WHAT YOU NEED TO DO →
Restate word for word the lines from the one bearing "1318x743 pixels." through the end of the entries below, and leave every picture out.
━━━
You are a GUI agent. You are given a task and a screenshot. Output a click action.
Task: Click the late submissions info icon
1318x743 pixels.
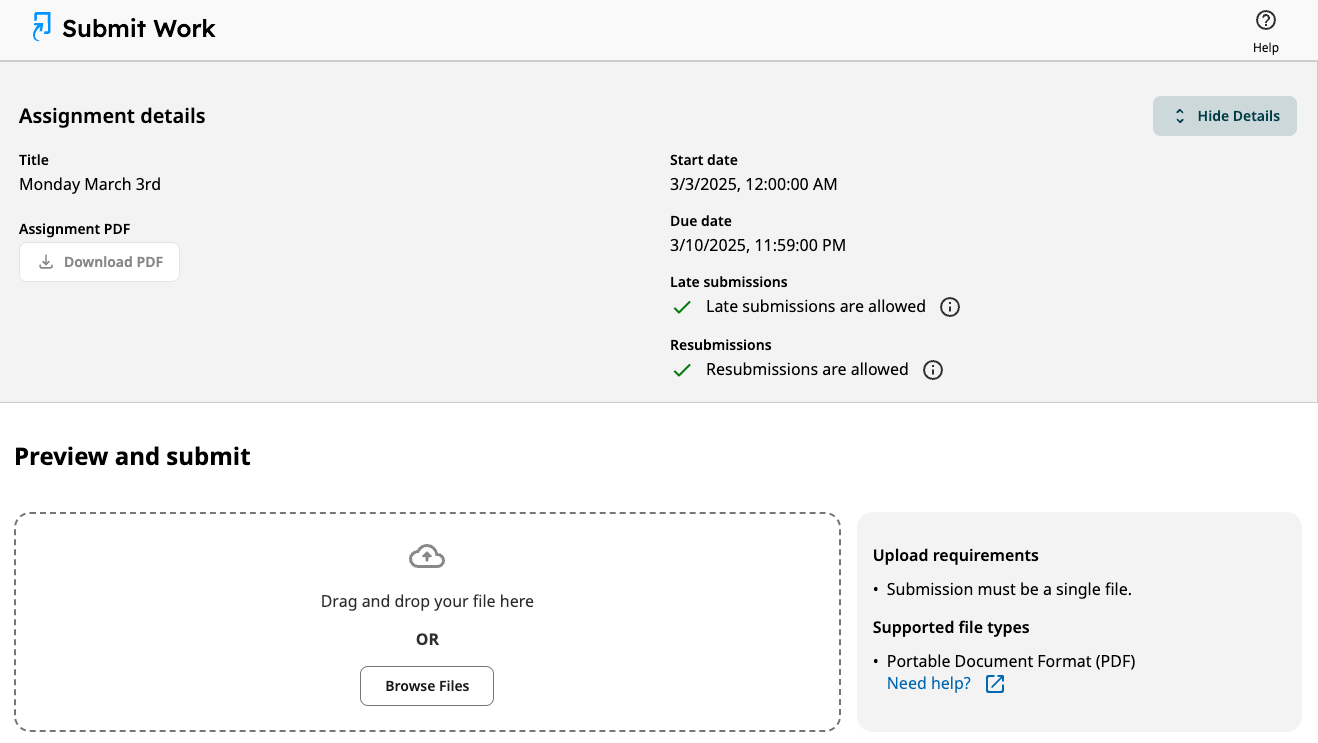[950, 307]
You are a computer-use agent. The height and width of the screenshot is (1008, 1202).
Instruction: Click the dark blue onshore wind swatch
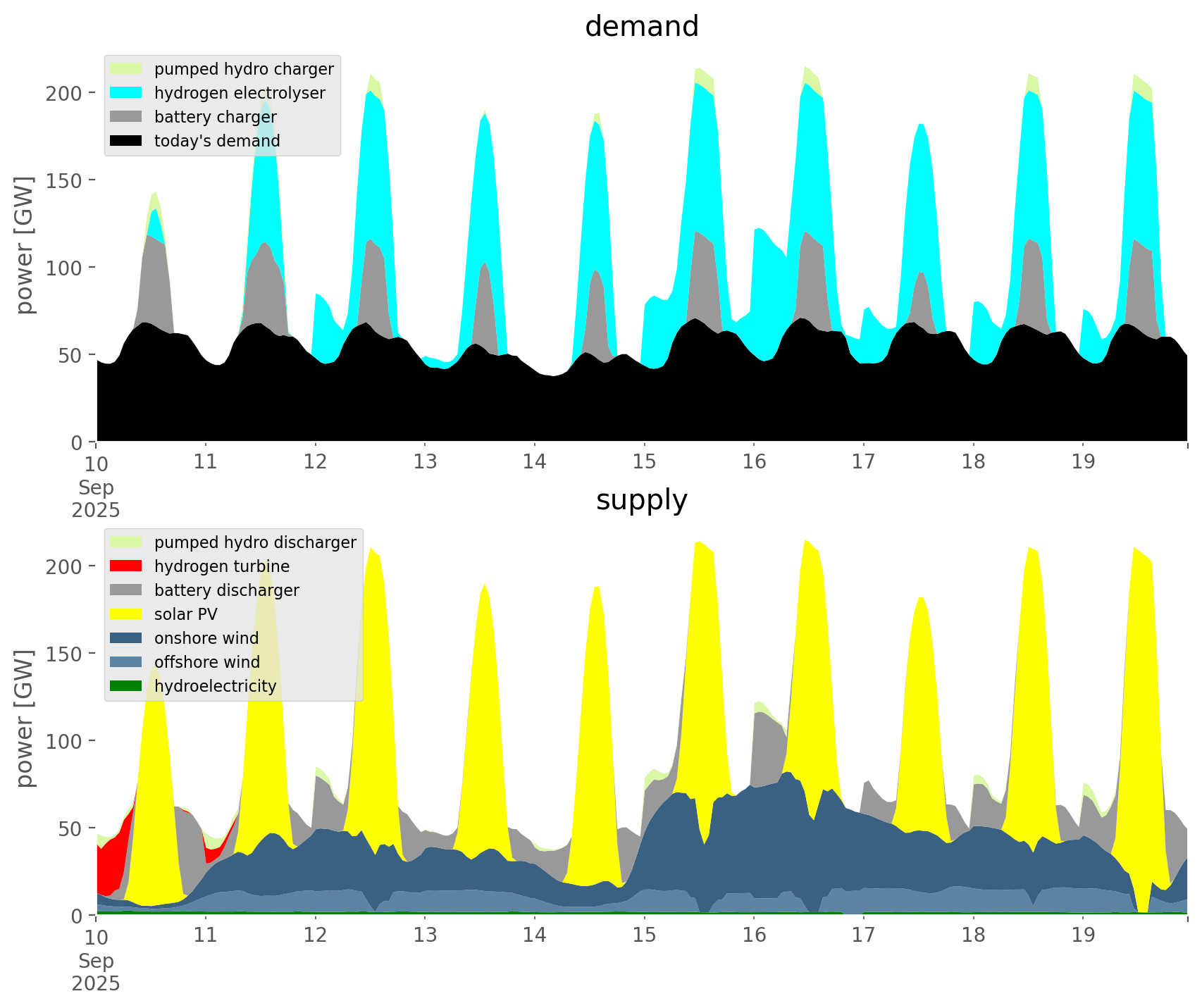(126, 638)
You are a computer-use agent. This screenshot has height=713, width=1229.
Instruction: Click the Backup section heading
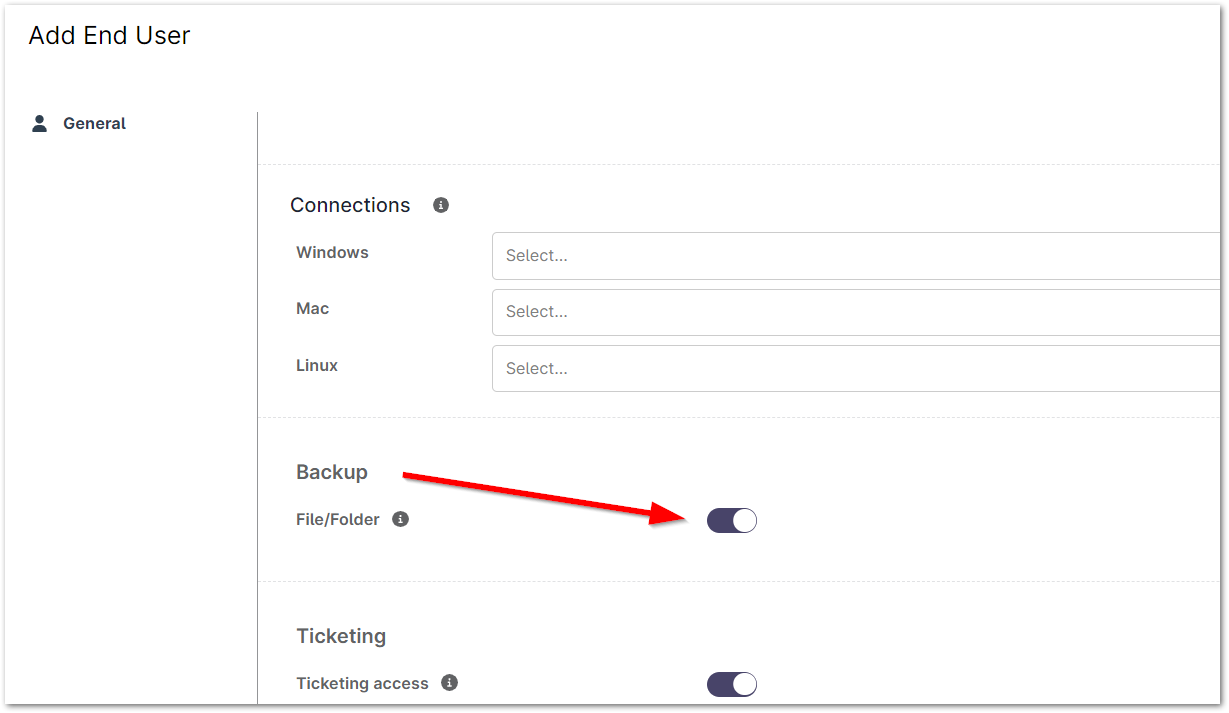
━━━
COMPLETED EXERCISE →
1318x743 pixels.
[950, 307]
You are a computer-use agent. The height and width of the screenshot is (1008, 1202).
Instruction: Click the dark blue onshore wind swatch
(126, 638)
You are a computer-use agent. This screenshot has height=713, width=1229.
Instruction: Click the Backup section heading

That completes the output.